光の射す方へ
決意
2人はまるで出口のない迷路をひたすら走っているようだ。ゴールがあるのかもわからない、右か左かどっちが正しいのかも。


アズサちゃんと離れ離れになってから2年が経とうとしていた。私たちは最初は頻繁に連絡をとっていたが、だんだん少なくなり、やがて途絶えた。
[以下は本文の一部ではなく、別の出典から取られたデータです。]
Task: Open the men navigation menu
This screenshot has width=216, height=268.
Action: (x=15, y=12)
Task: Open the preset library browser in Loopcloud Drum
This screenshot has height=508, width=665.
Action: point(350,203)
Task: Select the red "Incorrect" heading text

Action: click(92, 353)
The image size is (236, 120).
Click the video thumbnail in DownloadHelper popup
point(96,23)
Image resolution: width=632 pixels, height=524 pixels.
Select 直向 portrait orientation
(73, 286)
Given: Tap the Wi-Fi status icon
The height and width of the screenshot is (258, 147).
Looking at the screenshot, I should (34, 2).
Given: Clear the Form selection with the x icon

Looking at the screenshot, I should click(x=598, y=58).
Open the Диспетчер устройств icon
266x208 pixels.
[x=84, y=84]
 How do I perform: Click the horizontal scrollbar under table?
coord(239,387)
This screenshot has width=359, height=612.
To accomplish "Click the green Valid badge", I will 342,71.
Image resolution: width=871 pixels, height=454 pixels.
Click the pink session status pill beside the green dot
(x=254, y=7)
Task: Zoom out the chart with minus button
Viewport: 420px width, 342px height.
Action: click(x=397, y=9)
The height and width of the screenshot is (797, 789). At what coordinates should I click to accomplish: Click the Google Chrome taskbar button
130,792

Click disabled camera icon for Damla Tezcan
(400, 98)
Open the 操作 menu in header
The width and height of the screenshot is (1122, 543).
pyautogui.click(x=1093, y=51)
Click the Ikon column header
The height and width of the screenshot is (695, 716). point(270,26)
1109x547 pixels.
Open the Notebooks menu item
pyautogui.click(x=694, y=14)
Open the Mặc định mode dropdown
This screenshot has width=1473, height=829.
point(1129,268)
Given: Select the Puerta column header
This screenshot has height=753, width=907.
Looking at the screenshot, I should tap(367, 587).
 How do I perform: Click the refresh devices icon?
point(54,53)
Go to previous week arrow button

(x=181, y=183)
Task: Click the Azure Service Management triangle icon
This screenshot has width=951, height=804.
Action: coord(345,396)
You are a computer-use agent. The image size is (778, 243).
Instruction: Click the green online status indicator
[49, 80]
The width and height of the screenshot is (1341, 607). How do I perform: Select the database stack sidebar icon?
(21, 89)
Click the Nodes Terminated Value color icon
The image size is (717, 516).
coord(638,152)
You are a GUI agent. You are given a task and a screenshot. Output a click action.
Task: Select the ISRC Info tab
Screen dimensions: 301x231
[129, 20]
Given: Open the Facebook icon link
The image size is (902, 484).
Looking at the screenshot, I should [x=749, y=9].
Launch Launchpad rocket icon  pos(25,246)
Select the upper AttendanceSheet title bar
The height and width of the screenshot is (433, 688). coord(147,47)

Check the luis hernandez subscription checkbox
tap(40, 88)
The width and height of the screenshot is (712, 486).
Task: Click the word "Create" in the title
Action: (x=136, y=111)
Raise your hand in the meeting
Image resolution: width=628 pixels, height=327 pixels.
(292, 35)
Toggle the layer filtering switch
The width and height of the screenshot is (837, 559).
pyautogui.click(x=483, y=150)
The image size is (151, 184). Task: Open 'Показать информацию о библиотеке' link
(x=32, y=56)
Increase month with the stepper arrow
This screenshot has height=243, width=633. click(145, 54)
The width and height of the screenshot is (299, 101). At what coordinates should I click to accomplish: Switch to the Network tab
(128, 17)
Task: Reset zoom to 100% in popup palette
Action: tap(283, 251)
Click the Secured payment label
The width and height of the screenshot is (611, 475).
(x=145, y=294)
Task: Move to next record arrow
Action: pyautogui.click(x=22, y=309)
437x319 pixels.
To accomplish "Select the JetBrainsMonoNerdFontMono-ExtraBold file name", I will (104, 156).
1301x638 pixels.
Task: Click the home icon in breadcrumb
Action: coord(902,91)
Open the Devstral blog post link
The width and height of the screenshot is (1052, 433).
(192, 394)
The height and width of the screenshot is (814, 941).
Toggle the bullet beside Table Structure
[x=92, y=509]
お互い現状を報告しあえるような生活をしていなかった。そんなある日、アズサちゃんの東北の祖母から私宛てに手紙がきた。
「アズサが悪さばっかりして困っている。家に帰ってこない日が増えて、心配だ。アヤちゃんから何とか言って欲しい」

なんと愛情に溢れた手紙だろうかー 手紙の最後にはこう締めくくられていた。

「あの子は不幸な子だから…」

私はこの手紙を見て思った。

不幸って何?!


私はなんだか、今までにない悔しさが込み上げてきた。
大人たちは私たちが不幸だから髪を染めていると思っているの?
不幸だから家出するの?
不幸だから…

私は手紙がグチャグチャになるまで机に叩きつけた。涙も加わり手紙は跡形もない。

一晩泣いた。こんなに感情が出たのは初めてだった。私の中で「無」では済ませれなかったのだ。

私は決意した。「普通」になることを。


「あの子は片親だから」「あの子は苦労してきたから」
「あの子は孤独だったから」
「あの子は不幸だから」
二度と誰にも言わせない! 言わせるものか!!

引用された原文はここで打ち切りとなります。